First out of the gate is Larry Sabato, the media savvy director of the University of Virginia’s Center for Politics. Over the last decade his “Crystal Ball” analysis has picked the correct winning candidate in 98% of House and Senate races and accurately forecast the Democratic waves of 2006 and 2008.
This year, Mr. Sabato believes “Republicans have a good chance to win the House by picking up as many as 47 seats, net. . . . If anything, we have been conservative in estimating the probable GOP House gains, if the election were being held today.”
In the Senate, he forecasts a GOP gain of eight or nine seats. At nine seats, the chamber would be tied, leading either to a power-sharing arrangement akin to what was concluded in early 2001 or to a reevaluation of their status by senators such as Joe Lieberman of Connecticut and Ben Nelson of Nebraska, either of whom is thought capable of switching his allegiance to Republicans. “The inescapable conclusion is that the Senate is on the bubble, with only a slight lean at Labor Day toward Democratic retention,” Mr. Sabato says.

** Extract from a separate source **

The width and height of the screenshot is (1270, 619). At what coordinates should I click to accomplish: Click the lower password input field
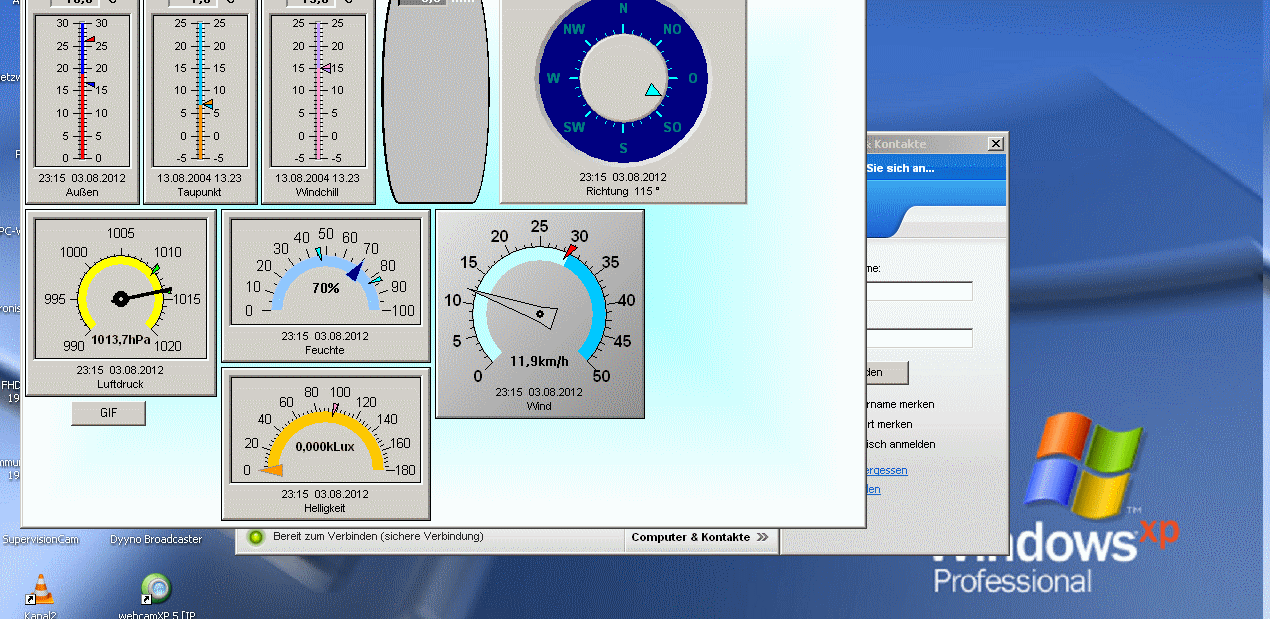919,338
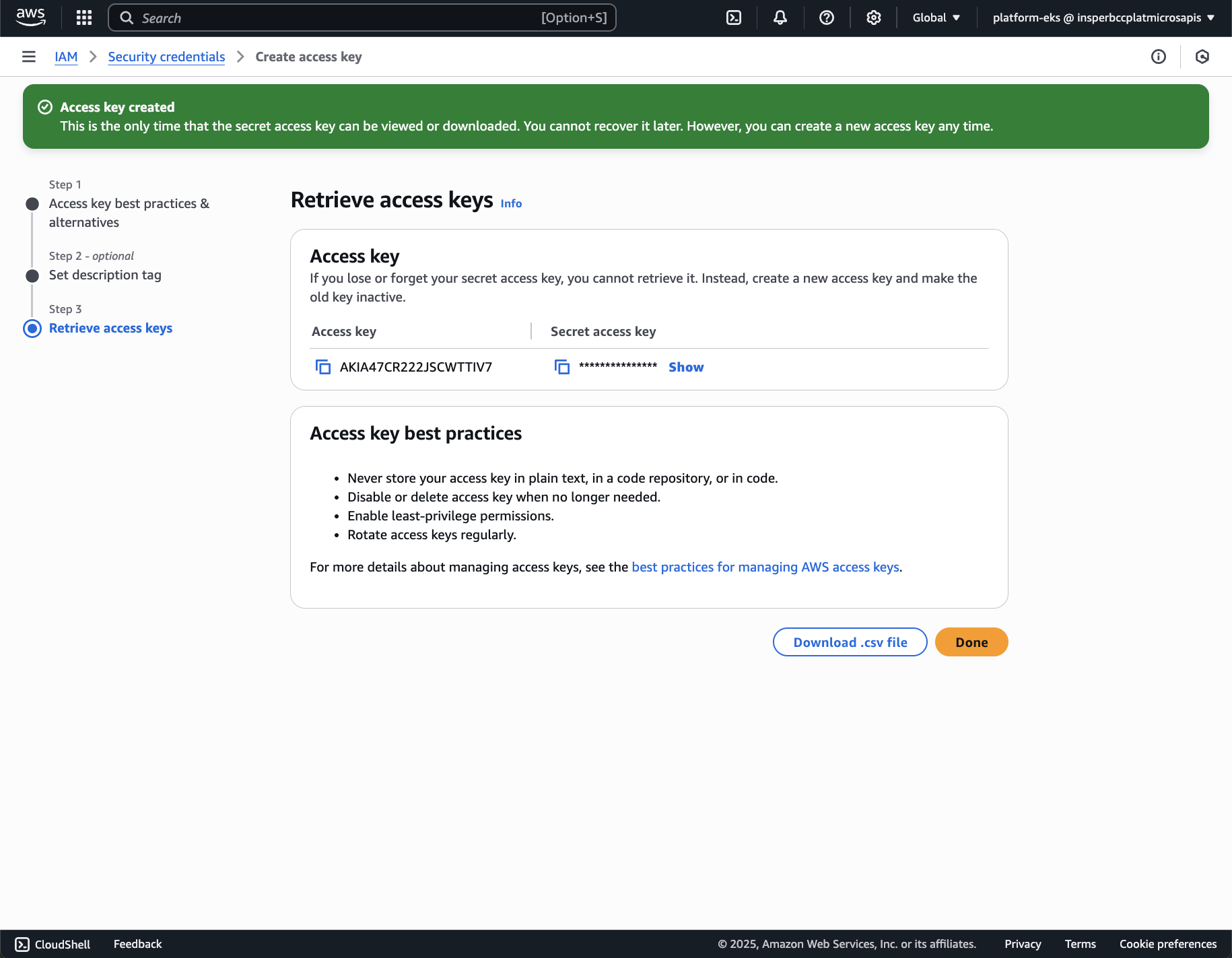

An underappreciated part of Mr. Sabato’s analysis concerns likely Republican success in key gubernatorial and state legislative races, putting the GOP in a strong position to influence the 2010 redistricting. Mr. Sabato believes Republicans will win a net of eight governors, enhanced by the “addition of Republican control in 8 to 12 legislative chambers around the country.”
Mr. Sabato’s gloomy forecast for Democrats hinges on the fact that “unemployment is very high, income growth sluggish, and public confidence low.” His Crystal Ball sees little chance of those conditions changing before Election Day. “The Democrats’ self-proclaimed ‘Recovery Summer’ has become a term of derision, and to most voters — fair or not — it seems that President Obama has over-promised and under-delivered.”
The likely upshot? This November, voters will overwhelm incumbents they view as being part of the problem in Washington and their state capitals.
John Fund is an editorial writer for the Wall Street Journal.